■ Document extract ■
★ ★ ★ ★ ★
Abstract: We explain Lamport signatures, a hash based quantum safe digital signature scheme developed in 1979. We use them to illustrate how quantum safe signatures can be very simple and do not require complexity or new maths. We argue that hash based signatures may be the way to go, if Bitcoin is to adopt a quantum safe signature scheme. There is no concrete reason to believe quantum computing poses an imminent or even medium term threat to Bitcoin. However, in our view, the first step in mitigating the apparent quantum risks is giving users the choice of spending Bitcoin in a quantum safe way. Once such a choice is available, the extent of economic user adoption can drive any next steps.
★ ★ ★ ★ ★
■ Source material ■
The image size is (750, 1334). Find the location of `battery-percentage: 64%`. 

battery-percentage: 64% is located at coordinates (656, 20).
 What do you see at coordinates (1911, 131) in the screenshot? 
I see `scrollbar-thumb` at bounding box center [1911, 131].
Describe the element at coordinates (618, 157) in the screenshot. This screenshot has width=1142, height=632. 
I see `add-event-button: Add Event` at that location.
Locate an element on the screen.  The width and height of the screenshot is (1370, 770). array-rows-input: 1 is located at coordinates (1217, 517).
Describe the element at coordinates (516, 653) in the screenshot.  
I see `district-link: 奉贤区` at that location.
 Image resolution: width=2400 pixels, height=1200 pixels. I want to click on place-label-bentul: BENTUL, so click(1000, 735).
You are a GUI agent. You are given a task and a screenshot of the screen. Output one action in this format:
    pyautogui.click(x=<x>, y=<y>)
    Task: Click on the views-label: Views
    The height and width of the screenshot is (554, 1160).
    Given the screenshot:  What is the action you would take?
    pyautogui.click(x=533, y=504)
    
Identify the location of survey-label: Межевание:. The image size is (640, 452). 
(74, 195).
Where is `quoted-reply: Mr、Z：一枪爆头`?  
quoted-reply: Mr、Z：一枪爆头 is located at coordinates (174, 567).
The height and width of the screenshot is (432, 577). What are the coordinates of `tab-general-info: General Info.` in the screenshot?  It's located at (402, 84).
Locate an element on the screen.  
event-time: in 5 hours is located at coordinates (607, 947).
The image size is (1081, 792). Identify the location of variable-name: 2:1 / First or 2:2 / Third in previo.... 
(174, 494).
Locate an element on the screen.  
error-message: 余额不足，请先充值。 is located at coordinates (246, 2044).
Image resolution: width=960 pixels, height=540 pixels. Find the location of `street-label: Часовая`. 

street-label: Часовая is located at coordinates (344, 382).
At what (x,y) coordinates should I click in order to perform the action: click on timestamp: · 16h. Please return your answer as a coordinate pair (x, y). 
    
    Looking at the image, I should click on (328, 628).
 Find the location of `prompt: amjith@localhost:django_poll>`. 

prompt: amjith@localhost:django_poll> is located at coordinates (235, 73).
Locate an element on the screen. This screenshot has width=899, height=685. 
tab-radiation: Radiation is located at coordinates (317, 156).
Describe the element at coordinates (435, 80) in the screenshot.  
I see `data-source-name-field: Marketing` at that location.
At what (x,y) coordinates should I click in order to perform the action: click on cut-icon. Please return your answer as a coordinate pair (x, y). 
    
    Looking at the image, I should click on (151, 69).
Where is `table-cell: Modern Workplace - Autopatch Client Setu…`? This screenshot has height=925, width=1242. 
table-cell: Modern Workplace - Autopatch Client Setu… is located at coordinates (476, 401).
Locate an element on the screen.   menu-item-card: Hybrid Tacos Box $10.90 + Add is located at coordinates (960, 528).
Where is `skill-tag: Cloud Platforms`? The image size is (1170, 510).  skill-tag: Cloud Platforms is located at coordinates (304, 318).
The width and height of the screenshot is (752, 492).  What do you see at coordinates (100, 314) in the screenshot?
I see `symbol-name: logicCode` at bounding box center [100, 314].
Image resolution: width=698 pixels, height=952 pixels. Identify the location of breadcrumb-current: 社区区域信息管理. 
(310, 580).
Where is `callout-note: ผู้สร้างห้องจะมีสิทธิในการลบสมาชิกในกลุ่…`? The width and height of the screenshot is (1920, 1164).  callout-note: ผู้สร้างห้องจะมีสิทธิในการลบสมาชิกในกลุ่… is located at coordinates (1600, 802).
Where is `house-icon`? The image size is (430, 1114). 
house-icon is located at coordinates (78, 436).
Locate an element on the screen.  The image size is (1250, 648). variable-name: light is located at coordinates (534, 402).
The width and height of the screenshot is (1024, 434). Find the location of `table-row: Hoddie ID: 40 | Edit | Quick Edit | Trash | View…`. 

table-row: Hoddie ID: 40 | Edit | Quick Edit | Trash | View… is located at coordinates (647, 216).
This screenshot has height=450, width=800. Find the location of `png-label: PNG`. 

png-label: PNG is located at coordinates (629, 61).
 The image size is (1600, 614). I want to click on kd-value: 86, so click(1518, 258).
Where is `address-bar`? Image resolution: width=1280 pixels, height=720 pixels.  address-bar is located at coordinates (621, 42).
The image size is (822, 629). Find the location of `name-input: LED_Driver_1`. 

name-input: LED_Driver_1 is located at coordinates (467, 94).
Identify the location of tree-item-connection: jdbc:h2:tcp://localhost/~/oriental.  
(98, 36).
★ ★ ★ ★ ★
■ Complete the following ■
• a. In the abstract on Lamport signatures, list every verb that directly follows the word "We".
• b. Extend the abstract on Lamport signatures, picking up right after its final sentence.

■ Answers below ■
• a. explain, use, argue

• b.
American mathematician and computer scientist Lesslie Lamport
Overview
Bitcoin’s exposure to quantum risk is a hot topic right now. There was even a recent conference in San Francisco, at Presidio Bitcoin, dedicated to this issue. In our view, one should try to be as rational as possible. We do not understand quantum computing and we have not seen any quantum hardware actually achieve anything particularly impressive and therefore it’s probably not worth worrying about. However, we appreciate that the idea is scary to some and that development in quantum technology could in theory happen unexpectedly quickly. One of the general concerns is that Bitcoin might need to update to a new highly complicated and risky post quantum cryptographic digital signature scheme. There are a lot of fancy sounding new schemes one can read about, including HAWK, SQI, Falcon and CRYSTALS. There may be risks associated with the new schemes; what if we select the wrong scheme, in 2023 there were reports that a new post-quantum scheme, the “SIKE algorithm”, was cracked by classical non-quantum means. And what if quantum computing rapidly advances, since barely anyone understands quantum computing, who is to say if these schemes really are quantum safe?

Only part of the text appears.